Hintergrundtabelle ist rot, innere Tabelle ist weiß mit 50% Transparenz. Klappt ja auch alles wunderbar. Nur wird die Schrift auch Transparent. War sie vorher schwarz, wird diese grau. Wie kann ich die Schrift  nach wie vor ohne Transparenz halten?
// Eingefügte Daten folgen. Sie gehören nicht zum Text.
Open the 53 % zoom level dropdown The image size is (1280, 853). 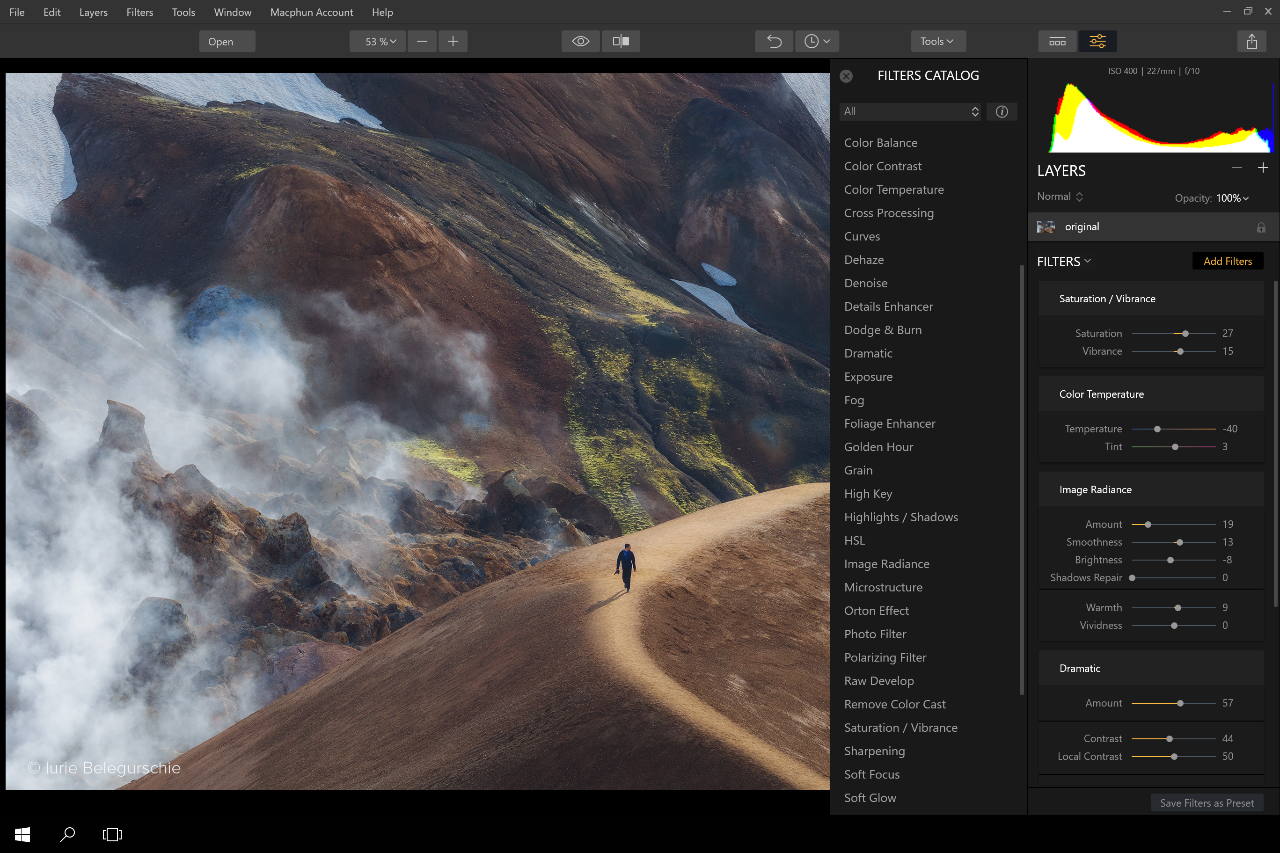[378, 41]
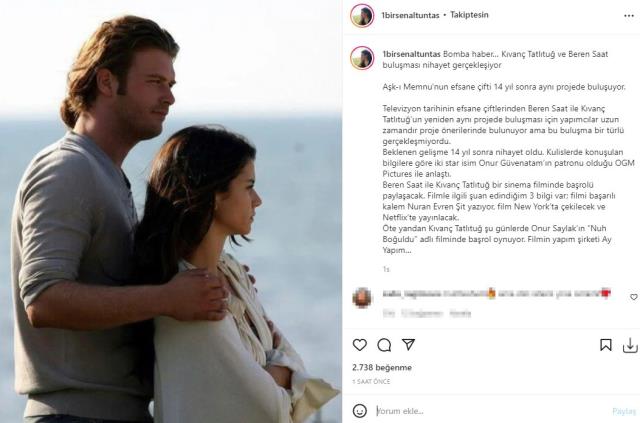Open the 1birsenaltuntas profile picture in header

(362, 16)
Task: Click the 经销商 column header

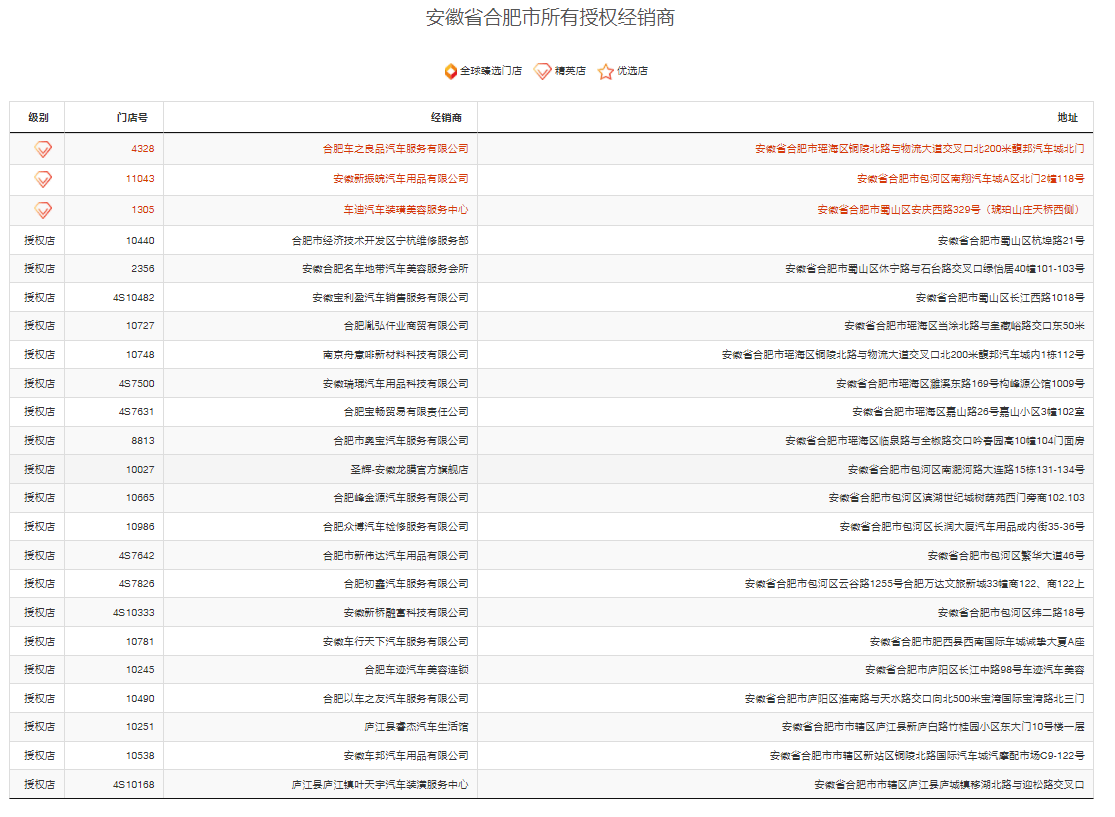Action: tap(446, 118)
Beim IE ( filter:Alpha(opacity=50, style=0)  brauche ich nur <div style="position:relative;">MEIN TEXT</div> setzen, und der Text bleibt schwarz. Der Mozilla/Firefox/Nanozilla ignoriert es und vererbt die Transparenz an alle Elemente die sich innerhalb des Transparenzblocks befinden.


Danke im voraus!


Liebe Grüße,
Albert


----------



## steff aka sId (23. März 2004)

<td bgcolor="#ffffff" style="-moz-opacity: 0.5;">Mein Text</td> <-- ich denke da liegt das Problem da die Tranzparenz sich auf das Komplette tag bezieht. Das heißt bis es wieder geschlossen wird mit </td>. Vieleicht kannst du probieren deinen Text in ein <div> tag zu setzen und da die tranzparenz aufzuheben bzw.  auf 0 zu setzen. Sicher bin ich mir allerdings nicht ob das funktioniert.
Greatz Steff


----------



## maarten (16. April 2004)

<--bin niederländer, hoffe ich drücke mich korrekt aus>
glaub, dass so etwas nicht möglich ist, du kannst aber vorher damit rechnen und z.B die text um 200% ändern, mit opacity=50 wird's dann 100%
dadürch kannst du nie richtig extreme unterschiede zwischen text und hinterngrund hervorrufen
ff0000 wird bei 50% also 850000
50% bezieht sich auf jeder wert in den tag
mit tabellen ist es also möglich eine vielfalt an opacity definitionen zu erreichen
table filterusw
dann bei jeder td schon wieder filterusw


----------



## steff aka sId (16. April 2004)

```
<td colspan="4" height="100%"  width="520px" valign="top" align="left">
      <div style="background-image:url(/Pics/aktivColor.gif);width:520px; height:300px; filter:Alpha(opacity=70, finishopacity=0, style=0);"></div>
      <div style="position:absolute; margin-left: 0px; margin-top:-290px;">
      </div>
</td>
```
Hatte letzens auch das Problem so hab ich das gelöst. Greetz Steff


----------